The data:
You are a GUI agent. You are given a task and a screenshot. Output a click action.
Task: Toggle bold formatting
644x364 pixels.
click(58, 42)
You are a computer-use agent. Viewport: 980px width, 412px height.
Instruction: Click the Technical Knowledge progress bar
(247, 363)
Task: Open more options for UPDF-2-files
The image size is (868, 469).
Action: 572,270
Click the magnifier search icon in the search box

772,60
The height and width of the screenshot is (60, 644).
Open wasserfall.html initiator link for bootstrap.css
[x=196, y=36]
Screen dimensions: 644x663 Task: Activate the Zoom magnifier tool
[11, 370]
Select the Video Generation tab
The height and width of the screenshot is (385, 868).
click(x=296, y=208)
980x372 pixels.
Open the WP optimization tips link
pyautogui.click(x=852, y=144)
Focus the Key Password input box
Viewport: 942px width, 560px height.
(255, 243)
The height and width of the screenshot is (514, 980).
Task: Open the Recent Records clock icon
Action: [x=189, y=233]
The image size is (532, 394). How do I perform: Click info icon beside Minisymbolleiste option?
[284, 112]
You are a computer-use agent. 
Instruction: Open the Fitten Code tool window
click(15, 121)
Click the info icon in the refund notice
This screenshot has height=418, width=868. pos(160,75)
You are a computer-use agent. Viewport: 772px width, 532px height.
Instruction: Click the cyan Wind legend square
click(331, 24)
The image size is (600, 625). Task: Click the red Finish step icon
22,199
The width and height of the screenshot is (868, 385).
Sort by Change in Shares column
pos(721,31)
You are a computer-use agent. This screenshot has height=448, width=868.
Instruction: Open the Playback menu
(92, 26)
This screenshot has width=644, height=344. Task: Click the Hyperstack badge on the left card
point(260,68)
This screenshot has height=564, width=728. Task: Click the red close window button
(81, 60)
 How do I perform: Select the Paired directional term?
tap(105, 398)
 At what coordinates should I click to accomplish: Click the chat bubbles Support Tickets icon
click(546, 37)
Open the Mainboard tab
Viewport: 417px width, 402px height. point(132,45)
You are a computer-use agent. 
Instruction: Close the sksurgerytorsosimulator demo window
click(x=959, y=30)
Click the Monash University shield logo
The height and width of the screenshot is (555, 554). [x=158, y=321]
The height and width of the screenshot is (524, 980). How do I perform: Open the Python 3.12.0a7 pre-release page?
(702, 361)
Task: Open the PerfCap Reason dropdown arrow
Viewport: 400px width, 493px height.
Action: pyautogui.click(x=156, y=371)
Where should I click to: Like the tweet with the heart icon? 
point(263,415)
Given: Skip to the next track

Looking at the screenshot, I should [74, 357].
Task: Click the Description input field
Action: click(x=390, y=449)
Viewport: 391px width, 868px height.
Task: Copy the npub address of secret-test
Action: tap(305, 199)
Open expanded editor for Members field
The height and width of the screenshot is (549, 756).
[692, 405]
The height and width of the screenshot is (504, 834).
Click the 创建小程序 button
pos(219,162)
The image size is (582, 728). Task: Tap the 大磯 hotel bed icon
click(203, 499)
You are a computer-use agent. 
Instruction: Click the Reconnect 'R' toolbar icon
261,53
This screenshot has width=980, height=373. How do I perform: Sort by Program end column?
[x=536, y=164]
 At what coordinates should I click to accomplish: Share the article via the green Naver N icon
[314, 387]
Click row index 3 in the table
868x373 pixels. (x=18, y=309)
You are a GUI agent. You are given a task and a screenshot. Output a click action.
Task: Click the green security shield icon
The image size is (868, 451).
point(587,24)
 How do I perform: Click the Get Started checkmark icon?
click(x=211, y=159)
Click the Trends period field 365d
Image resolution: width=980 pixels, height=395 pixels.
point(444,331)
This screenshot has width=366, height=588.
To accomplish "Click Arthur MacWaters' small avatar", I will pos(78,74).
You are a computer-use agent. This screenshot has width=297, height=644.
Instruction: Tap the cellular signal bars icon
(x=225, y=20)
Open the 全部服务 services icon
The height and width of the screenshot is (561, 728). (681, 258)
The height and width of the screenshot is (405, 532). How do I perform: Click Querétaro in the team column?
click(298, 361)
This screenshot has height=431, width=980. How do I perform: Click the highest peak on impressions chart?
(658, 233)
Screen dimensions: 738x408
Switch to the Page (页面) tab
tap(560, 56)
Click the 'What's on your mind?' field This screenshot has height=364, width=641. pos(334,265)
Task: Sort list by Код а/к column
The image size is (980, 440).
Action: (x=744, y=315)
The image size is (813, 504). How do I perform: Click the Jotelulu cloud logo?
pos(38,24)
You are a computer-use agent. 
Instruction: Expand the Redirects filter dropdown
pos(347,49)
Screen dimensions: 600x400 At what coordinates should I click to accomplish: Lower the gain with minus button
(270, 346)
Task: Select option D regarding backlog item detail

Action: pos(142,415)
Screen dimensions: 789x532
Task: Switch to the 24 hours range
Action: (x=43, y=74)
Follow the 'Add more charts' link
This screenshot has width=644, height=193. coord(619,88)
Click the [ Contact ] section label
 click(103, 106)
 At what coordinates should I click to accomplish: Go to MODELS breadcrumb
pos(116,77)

Work instruction: Word for word, restate the lines of the listing above starting at the line with "Where should I" and ending at the line with "Open expanded editor for Members field", and nothing outside them.

Written response:
Where should I click to: Like the tweet with the heart icon? 
point(263,415)
Given: Skip to the next track

Looking at the screenshot, I should [74, 357].
Task: Click the Description input field
Action: click(x=390, y=449)
Viewport: 391px width, 868px height.
Task: Copy the npub address of secret-test
Action: tap(305, 199)
Open expanded editor for Members field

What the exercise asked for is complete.